Footnotes:

Data Center Efficiency: Data for the Efficiency claims and Carbon equivalency analysis in the roadmap video (05/18/2023) is based on a composite Web Service study used in the Ampere Efficiency campaign and based on single node performance comparisons measured and published by Ampere Computing. Performance data and the test configurations used to gather the data for each application is published on our web site. The following table shows the composition of a modeled web service based on performance data to determine scale-out behavior through projections and calculations at both Rack and Data center level. Total data center power consumption is based this Web Services study and scaled to 100,000 ft2 data center. Total power difference is then used to complete the Carbon equivalencies. The primary applications used in this analysis are:

Web Tier	Application	Composition Weight	Comparative Performance Info Reference
Front End	NGINX	39%	For Altra Max M128-26
Caching Tier	Memcached	8%	For Altra Max M128-26
Key Value Store	Redis	39%	For Altra Max M128-30
Back End	MYSQL	14%	For Altra Max M128-30

Rack Level evaluation is based on the total performance required to scale out to 1 Rack of power budget for the Ampere^® Altra^® Max processors under the weighted load of the stated application composition above. Rack is based on a standard 42U rack with a total power budget of ~14kW including ~10% overhead buffer for networking, mgmt and PDU. Per server power is measured socket level power during fully loaded operation for each architecture, combined with an equivalent system level overhead typical for motherboard, peripheral and memory power draws. All socket power figures were measured by Ampere during live stress testing. The relative power efficiency ratings can be found at the links provided in the table above.

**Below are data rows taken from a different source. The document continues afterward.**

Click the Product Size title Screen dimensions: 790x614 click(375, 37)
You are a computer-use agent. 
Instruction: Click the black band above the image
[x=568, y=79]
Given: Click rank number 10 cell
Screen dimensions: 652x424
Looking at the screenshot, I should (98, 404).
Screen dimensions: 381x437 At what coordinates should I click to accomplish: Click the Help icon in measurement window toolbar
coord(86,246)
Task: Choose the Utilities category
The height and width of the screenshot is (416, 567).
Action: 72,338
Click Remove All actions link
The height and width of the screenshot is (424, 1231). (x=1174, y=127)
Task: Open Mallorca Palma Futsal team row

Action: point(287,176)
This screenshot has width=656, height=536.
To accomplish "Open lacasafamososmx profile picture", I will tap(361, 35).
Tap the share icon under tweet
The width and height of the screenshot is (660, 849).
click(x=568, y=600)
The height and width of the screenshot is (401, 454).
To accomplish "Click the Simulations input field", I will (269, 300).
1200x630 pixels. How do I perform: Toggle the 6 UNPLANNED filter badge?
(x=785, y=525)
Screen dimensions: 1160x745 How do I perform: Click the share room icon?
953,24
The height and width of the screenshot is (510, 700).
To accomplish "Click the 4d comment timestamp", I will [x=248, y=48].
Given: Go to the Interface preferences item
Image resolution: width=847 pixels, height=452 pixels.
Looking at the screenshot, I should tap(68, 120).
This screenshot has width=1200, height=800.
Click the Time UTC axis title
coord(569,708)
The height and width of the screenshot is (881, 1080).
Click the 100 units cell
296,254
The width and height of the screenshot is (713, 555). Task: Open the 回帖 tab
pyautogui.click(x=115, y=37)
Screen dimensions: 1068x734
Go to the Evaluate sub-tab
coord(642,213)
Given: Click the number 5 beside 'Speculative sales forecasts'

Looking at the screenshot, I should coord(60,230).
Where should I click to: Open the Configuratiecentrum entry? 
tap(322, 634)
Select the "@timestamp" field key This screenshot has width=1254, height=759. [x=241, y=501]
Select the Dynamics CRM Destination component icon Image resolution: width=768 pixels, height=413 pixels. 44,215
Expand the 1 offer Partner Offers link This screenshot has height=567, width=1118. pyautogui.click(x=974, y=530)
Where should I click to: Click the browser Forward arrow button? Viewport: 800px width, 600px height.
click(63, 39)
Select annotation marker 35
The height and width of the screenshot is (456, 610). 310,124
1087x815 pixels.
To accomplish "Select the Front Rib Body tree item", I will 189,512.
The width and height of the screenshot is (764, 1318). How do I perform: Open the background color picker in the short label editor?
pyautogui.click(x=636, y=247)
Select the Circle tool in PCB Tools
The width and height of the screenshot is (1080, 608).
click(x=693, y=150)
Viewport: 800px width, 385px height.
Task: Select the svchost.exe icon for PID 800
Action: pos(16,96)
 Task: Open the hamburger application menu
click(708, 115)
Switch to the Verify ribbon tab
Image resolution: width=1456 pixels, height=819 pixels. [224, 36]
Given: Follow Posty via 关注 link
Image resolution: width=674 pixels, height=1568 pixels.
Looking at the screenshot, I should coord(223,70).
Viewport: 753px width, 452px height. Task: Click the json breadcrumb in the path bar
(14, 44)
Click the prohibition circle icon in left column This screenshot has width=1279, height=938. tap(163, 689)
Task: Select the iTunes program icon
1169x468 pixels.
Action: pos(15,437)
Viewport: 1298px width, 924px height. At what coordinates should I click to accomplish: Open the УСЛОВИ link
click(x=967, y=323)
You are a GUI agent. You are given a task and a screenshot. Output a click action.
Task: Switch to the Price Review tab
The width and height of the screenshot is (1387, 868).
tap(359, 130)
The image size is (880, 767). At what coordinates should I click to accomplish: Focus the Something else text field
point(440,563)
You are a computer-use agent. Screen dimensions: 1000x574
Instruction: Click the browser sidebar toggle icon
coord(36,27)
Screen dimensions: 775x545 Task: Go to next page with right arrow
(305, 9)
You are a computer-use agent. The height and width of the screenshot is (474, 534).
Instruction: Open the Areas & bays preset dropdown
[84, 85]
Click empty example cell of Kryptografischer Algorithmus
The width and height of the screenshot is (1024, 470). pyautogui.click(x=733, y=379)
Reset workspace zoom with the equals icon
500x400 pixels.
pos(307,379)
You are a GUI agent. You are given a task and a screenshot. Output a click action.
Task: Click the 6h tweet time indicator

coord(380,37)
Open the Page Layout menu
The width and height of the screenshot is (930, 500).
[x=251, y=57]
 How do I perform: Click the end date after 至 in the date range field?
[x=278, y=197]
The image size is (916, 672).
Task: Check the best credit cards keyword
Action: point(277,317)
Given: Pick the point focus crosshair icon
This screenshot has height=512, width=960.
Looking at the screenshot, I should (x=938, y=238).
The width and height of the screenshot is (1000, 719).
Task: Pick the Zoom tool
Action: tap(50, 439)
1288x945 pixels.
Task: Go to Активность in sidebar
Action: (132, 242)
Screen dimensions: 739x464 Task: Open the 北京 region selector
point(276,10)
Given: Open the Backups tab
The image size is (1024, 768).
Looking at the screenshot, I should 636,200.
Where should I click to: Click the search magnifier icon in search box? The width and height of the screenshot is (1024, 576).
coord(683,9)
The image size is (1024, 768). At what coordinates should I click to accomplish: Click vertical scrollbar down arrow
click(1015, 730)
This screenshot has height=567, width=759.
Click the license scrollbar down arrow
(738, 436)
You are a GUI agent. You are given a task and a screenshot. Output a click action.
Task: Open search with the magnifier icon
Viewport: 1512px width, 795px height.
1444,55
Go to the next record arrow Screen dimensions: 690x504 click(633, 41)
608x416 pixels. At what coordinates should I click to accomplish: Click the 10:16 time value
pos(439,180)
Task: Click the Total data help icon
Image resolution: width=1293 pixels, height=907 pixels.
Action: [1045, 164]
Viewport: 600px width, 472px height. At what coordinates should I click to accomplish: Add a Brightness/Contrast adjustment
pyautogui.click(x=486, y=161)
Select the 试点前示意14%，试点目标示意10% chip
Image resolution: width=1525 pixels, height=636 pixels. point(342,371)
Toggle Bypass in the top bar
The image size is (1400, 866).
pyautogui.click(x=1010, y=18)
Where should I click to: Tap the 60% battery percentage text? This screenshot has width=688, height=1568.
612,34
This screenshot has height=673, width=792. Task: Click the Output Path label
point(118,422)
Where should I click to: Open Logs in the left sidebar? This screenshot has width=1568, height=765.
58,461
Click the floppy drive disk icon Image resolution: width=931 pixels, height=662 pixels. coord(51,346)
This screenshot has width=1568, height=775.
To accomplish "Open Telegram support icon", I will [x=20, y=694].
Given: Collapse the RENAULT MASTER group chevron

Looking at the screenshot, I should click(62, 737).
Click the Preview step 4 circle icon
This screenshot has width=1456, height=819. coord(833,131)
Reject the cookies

Data Center level analysis is calculated from the rack level analysis and scaled linearly to fit a medium sized data center specification based approximately on publicly available data for the Bluffdale NSA facility in Bluffdale, UT.(1) The data center modeled is 100k ft2, where 65% of the space is reserved for the server room built on an 8 tile pitch. The total power capacity is roughly 66MW based on a PUE assumption of 1.2. More information on data center rack pitch densities can be found through a variety of publicly available analysis(2)

Carbon equivalencies were calculated using the EPA equivalency calculator.(3)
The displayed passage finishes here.